Why Australia's Reserve Bank jumped

In tomorrow's Canberra Times.


What have we done to deserve yet another rate rise, the third this year?

The correct answer came, perhaps unwittingly, from a real estate agent I heard interviewed on Canberra radio yesterday.

He said that every time interest rates go up the buyers vanish for about a month and then return just as eager as they were before.

That is the phenomenon that has forced the Reserve Bank to pile on interest rate increase after interest rate increase.

The Bank has found that typically spending and borrowing are hit hard in the month after it hikes rates, but then the impact eases, although some impact continues to be felt for about a year.

What the Reserve Bank wants us to wind back our spending more permanently. Each time it has pushed up rates in an attempt to get that to happen, our spending has bounced back up. It is hoping that a series of successive rate rises will do the trick for good.

The Bank says in yesterday’s statement that just recently it has noticed encouraging “tentative signs of moderation in the demand for credit”, presumably as a result of its two recent rate hikes in May and August. But it notes that that nevertheless “the overall pace of credit growth remains strong”.

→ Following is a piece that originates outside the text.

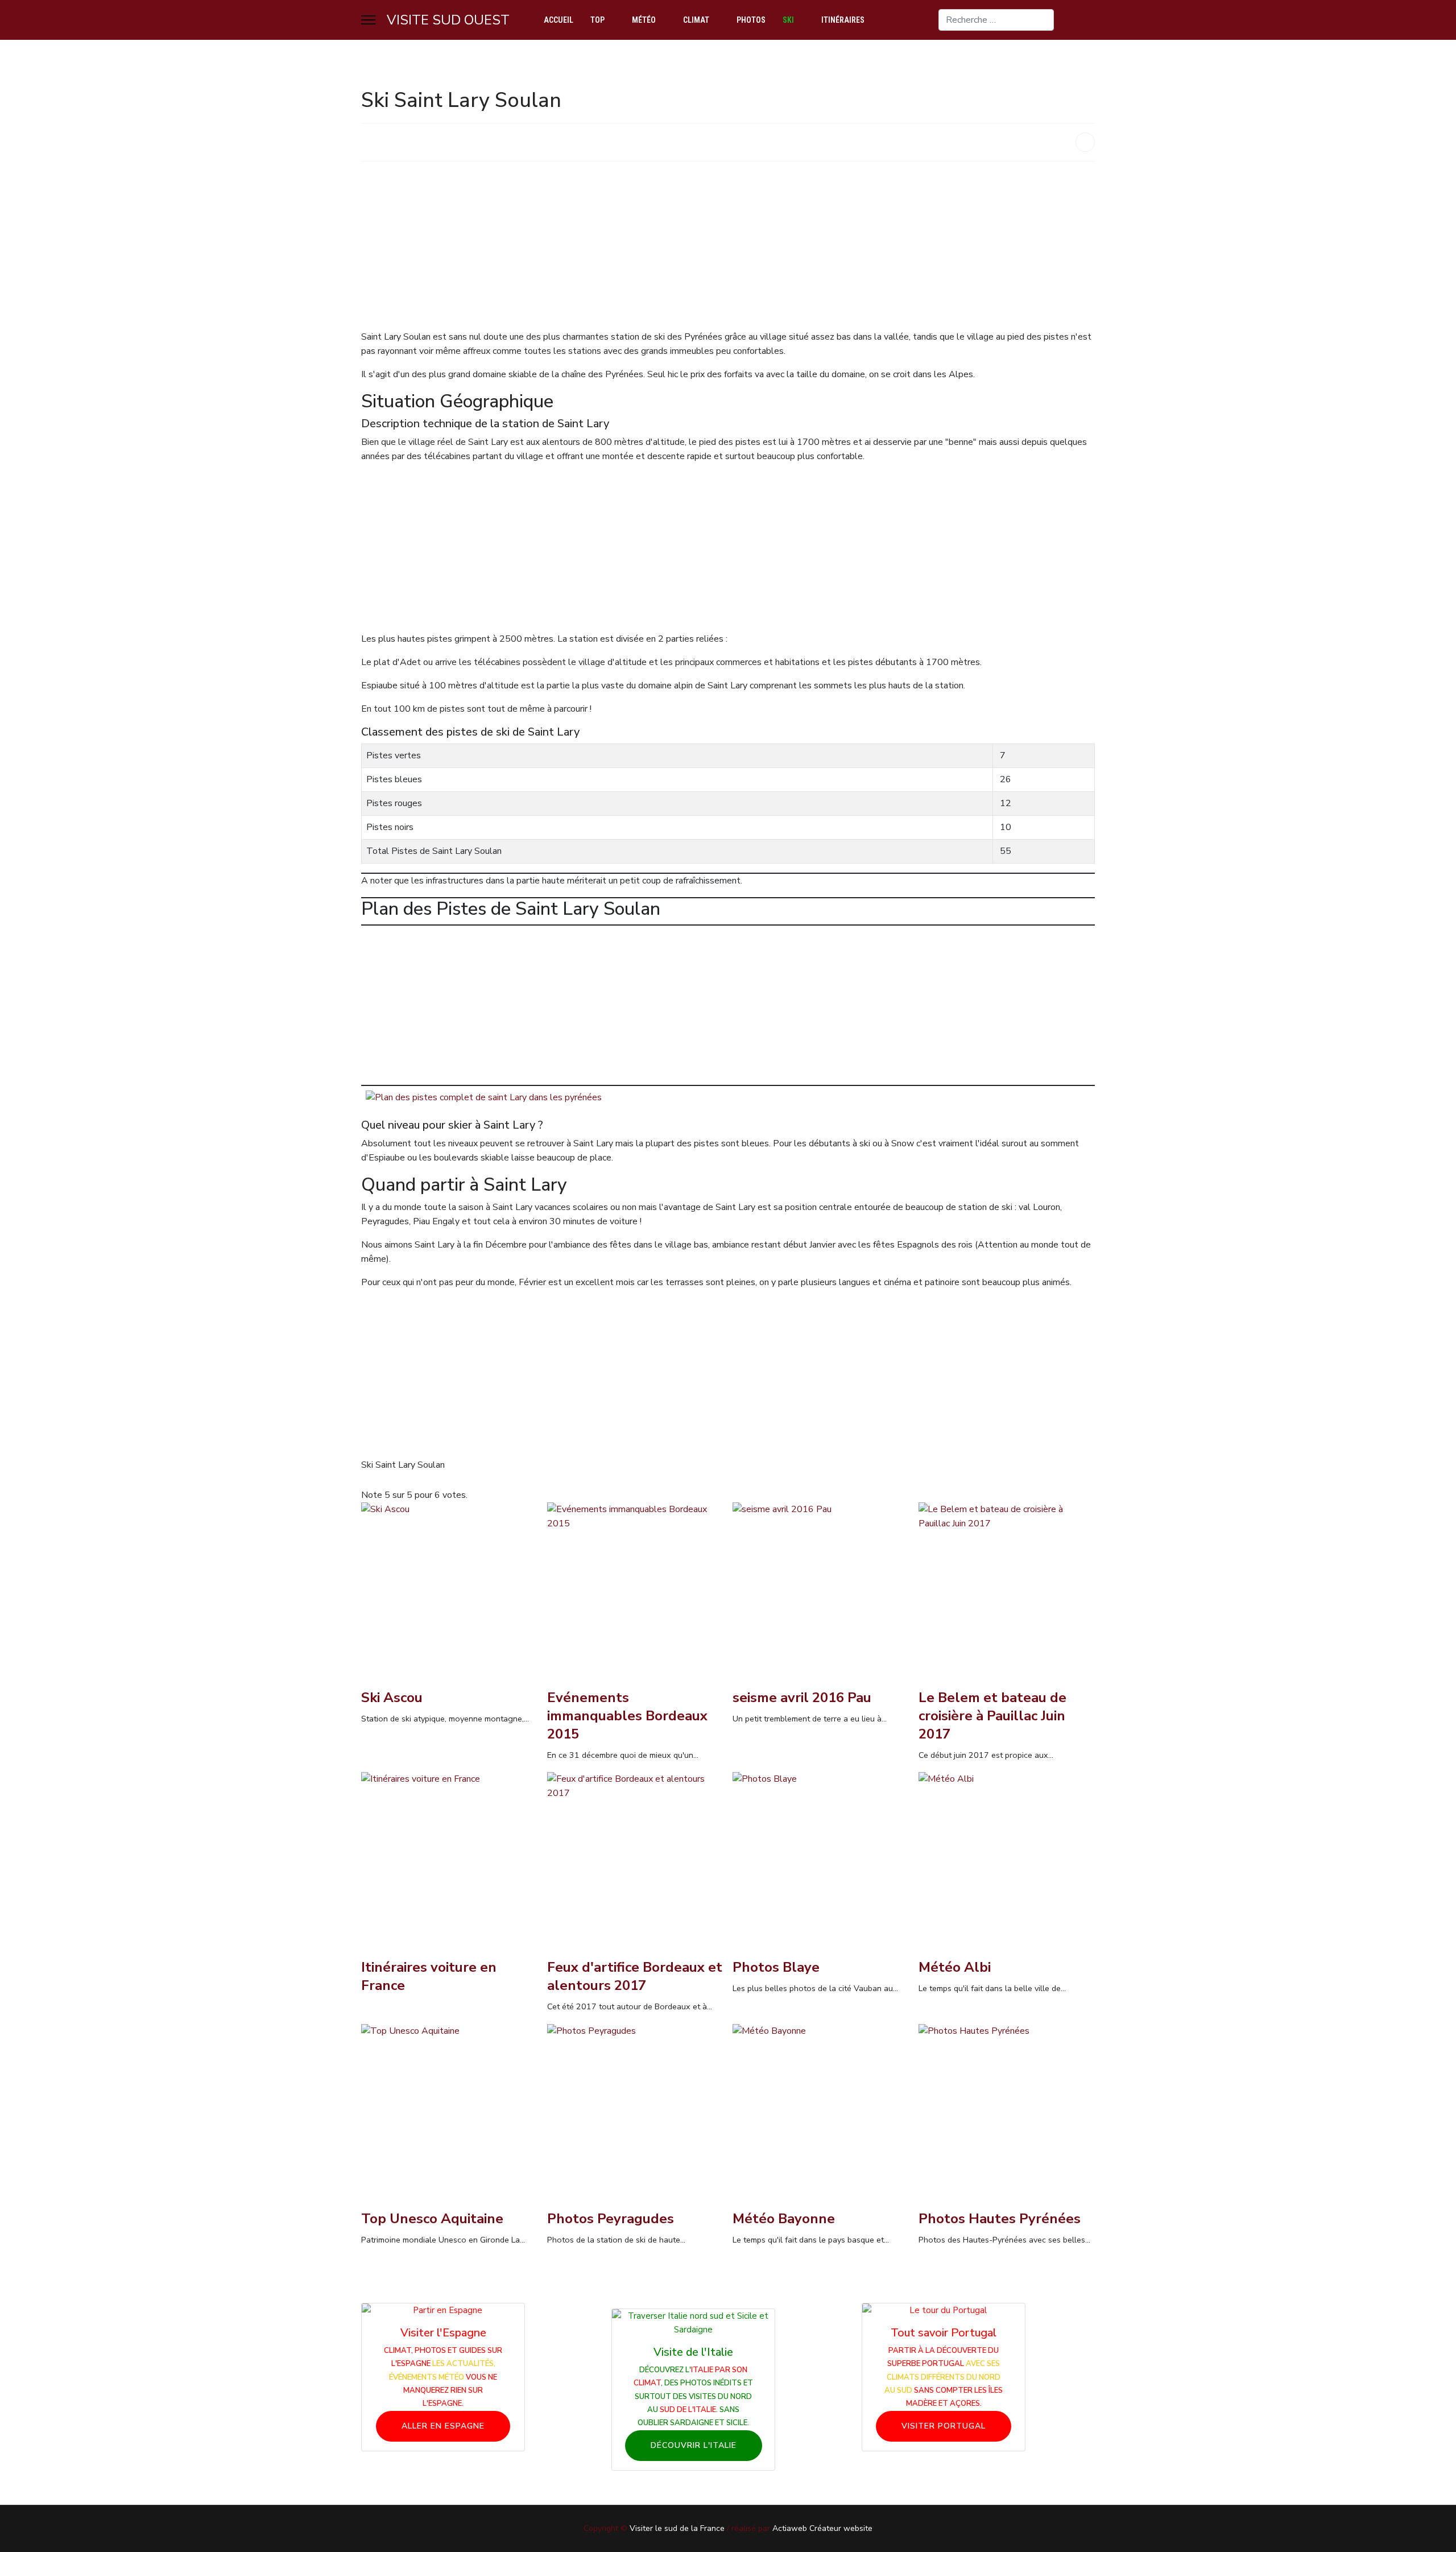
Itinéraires (842, 19)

If spending and credit growth continue to remain strong a month or so after this latest increase the Bank will push up rates once again.

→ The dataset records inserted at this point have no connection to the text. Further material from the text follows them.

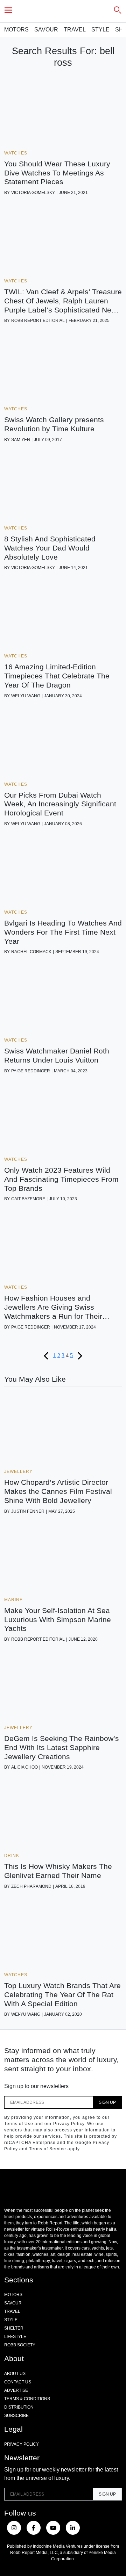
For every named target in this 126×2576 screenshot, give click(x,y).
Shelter (13, 2328)
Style (100, 30)
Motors (16, 30)
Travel (75, 30)
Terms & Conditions (27, 2398)
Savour (46, 30)
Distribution (19, 2407)
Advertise (16, 2390)
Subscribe (16, 2415)
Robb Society (19, 2345)
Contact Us (17, 2382)
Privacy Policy (21, 2444)
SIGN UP (107, 2102)
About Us (15, 2373)
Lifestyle (15, 2336)
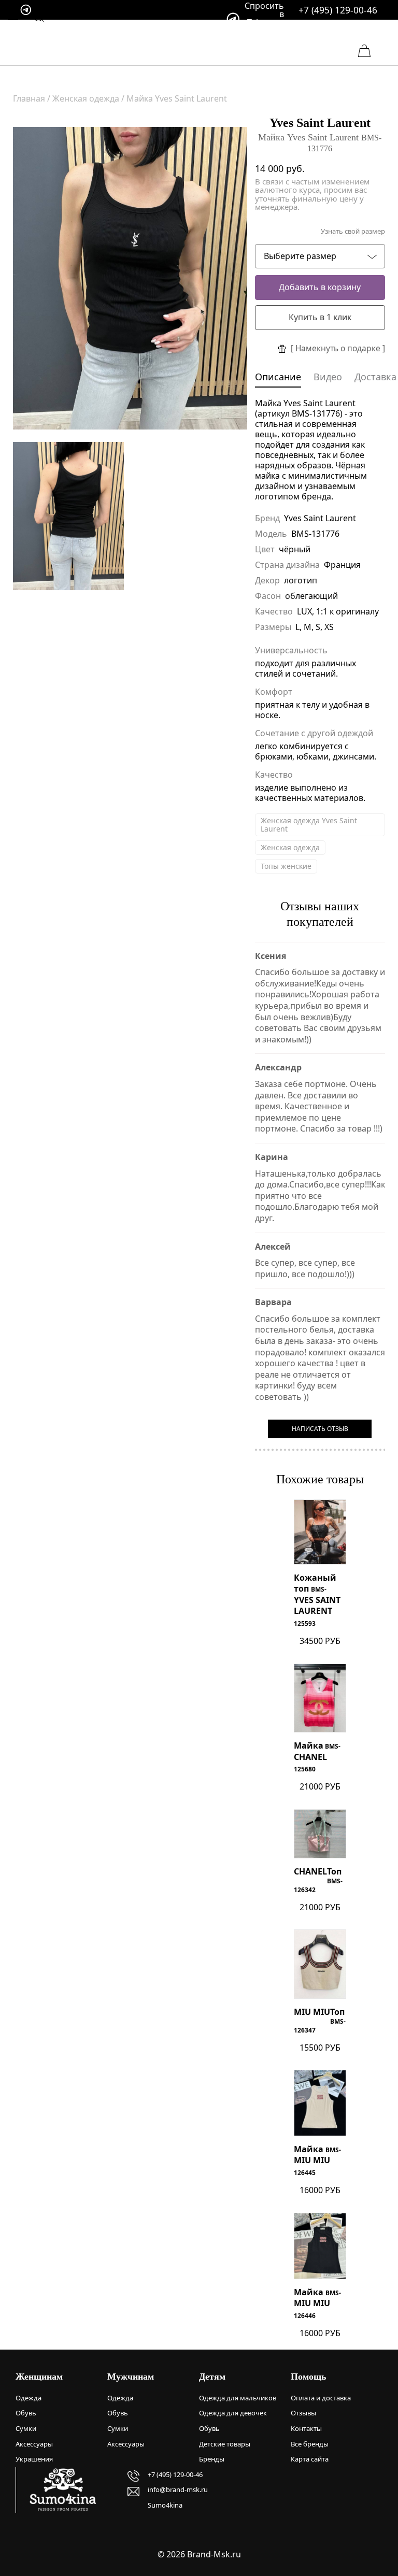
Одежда (28, 2397)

If necessary it will keep putting up rates until we get the message and wind back our spending and borrowing way that lasts.

If on the other hand this latest rate rise builds on the effect of earlier ones and does change our behavior in a lasting way it will most probably be the final rate hike for quite a while.

The Prime Minister said yesterday that he didn’t like rate hikes any more than did any borrower.

The Reserve Bank is less squeamish. It believes that the biggest contribution it can make toward ensuring that our record run of economic prosperity lasts is to stop our spending running ahead of what can be bought and pushing up prices.

If some of us need to get our fingers burnt in order to ensure that happens, the
Reserve Bank believes that is a price worth paying.

The Secretary to the Australian Treasury Dr Ken Henry took part in the Reserve Bank’s Melbourne Cup Day decision as a member of its Board. His Executive Director (Macroeconomic) Dr Martin Parkinson told a business audience in Sydney yesterday that the decision was needed because “you want to be very careful about letting the inflation genie out of the bottle”.

That’s the Reserve Bank’s fear - that if inflation drifted beyond its target zone it wouldn’t come back until there was a recession. And it doesn’t want one.